Passing parameters to Pandas UDFs can be useful in a variety of scenarios, such as:

  • Hyperparameter tuning
  • Object-oriented programming with applyInPandas - for example, a dynamic feature engineering function in an MLflow Pyfunc model class
  • Building complex and dynamic data pipelines

For example, if we wanted to hyperparameter tune an ARIMA model called from a Pandas UDF, we could use the same approach to pass the various hyperparameter choices:

 

 

from hyperopt import hp, fmin, tpe, Trials

from pyspark.ml.evaluation import RegressionEvaluator



# Define the hyperparameter search space

search_space = {'p': 1, 'd': hp.quniform('d', 2, 3, 1), 'q': hp.quniform('q', 2, 4, 1)}



# Define the objective function to be minimized

def objective(params):

   order = (params['p'], params['d'], params['q'])

   forecast_arima = create_arima_forecaster(order)

   arima_output = df.withColumn('predicted_reading', forecast_arima('sensor_reading'))

   evaluator = RegressionEvaluator(predictionCol="predicted_reading",
                                   labelCol="sensor_reading", 
                                   metricName="rmse")

   rmse = evaluator.evaluate(arima_output)

   return rmse



# Run the hyperparameter optimization

trials = Trials()

best = fmin(fn=objective, space=search_space, algo=tpe.suggest, max_evals=6, trials=trials)

print('Best hyperparameters: ', best)

 

 

In this example, we're using Hyperopt to automatically measure the most effective configuration of our model. The objective function accepts a set of hyperparameters as input, creates an ARIMA forecaster with those hyperparameters using the create_arima_forecaster function, and applies the forecaster to the input DataFrame using the Pandas UDF forecast_arima. The resulting DataFrame is then evaluated so that the root mean squared error (RMSE) can be returned as the objective function value. In this case, we're searching over values of p, d, and q for the ARIMA model. The hyperparameter search space is defined using Hyperopt's hp function, which allows us to specify the range of values to search over for each hyperparameter. Finally, we use Hyperopt's fmin function to perform the hyperparameter optimization, specifying the objective function, search space, optimization algorithm, and number of evaluations to perform. The resulting optimal hyperparameters are then printed out and can be leveraged for any forecasts moving forward.

It’s useful to note that running Hyperopt for parallel hyperparameter tuning on Databricks Runtime can also be done via SparkTrials in place of standard Hyperopt Trials. SparkTrials automatically distributes each run of the objective function across the Spark cluster and makes it easy to configure your desired parallelism.
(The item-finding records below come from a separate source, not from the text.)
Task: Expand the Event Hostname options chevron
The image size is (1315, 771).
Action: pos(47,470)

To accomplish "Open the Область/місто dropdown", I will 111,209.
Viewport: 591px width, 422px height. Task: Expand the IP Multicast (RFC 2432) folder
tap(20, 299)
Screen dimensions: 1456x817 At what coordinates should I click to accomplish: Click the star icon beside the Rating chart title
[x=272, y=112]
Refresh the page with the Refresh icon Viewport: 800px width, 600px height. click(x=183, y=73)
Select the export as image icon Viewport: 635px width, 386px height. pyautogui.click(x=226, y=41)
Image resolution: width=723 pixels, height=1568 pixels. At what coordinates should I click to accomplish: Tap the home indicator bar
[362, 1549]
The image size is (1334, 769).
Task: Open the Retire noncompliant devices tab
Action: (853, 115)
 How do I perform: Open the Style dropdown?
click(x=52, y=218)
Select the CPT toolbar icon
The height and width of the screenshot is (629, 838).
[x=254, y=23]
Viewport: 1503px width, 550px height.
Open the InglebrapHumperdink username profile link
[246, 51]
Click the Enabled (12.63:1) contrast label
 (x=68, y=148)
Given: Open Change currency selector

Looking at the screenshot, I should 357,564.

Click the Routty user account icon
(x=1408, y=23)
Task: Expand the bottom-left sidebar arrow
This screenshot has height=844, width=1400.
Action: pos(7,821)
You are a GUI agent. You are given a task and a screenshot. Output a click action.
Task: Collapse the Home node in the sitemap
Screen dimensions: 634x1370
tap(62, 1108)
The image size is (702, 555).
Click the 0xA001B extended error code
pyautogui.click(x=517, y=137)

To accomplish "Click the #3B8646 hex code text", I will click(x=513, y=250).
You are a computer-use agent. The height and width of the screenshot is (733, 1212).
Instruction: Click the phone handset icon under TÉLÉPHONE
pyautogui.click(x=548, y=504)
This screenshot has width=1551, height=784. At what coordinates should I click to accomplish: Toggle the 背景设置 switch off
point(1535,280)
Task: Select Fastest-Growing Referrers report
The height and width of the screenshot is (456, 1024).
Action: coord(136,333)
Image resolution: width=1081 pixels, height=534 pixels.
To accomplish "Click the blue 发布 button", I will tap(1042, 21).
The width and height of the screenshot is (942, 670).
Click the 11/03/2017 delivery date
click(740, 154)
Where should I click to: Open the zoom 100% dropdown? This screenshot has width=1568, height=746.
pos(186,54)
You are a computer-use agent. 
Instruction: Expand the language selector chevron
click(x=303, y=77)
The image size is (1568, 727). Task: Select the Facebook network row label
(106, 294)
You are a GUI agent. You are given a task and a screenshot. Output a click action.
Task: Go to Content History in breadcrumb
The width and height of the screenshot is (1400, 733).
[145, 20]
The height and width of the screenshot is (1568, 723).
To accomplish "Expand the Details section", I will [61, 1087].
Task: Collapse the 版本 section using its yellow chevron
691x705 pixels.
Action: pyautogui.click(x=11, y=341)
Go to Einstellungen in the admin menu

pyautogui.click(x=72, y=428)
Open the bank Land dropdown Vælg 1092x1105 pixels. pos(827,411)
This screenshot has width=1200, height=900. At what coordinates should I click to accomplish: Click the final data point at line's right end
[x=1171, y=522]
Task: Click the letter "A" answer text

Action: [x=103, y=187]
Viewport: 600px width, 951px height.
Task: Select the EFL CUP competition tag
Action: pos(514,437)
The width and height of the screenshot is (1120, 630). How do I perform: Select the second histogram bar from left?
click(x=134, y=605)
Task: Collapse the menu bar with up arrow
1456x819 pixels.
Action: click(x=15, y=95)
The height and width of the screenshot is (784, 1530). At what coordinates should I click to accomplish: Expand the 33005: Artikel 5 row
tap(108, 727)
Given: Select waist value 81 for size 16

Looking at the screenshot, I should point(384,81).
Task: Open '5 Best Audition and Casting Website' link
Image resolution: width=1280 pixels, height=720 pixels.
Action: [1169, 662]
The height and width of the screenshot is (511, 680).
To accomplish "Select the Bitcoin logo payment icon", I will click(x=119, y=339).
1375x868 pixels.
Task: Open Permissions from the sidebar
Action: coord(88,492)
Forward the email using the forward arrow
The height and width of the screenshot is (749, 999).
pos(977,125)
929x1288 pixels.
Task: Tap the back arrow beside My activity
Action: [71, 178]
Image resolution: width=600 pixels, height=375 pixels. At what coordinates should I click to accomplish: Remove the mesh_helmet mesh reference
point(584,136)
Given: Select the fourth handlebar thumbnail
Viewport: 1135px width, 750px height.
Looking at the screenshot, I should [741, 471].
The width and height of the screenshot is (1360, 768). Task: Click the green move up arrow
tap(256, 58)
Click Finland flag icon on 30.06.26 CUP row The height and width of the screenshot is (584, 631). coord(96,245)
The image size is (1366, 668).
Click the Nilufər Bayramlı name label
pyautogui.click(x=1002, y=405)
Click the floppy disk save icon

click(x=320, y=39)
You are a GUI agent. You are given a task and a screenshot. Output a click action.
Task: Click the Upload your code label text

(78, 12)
In fact, SparkTrials is what powers Databricks’ AutoML under the hood!

Conclusion

In this blog post, we have learned about a neat programming trick for passing parameters to applyInPandas and Pandas UDFs. We have also looked at a viable use case for this tactic, hyperparameter tuning. To explore the theory of this topic further, we encourage you to investigate using Python’s functools partials to accomplish the same goal in a slightly different way. Ultimately, we hope you better understand how to use closures to make legacy or custom Pandas code more dynamic and scalable.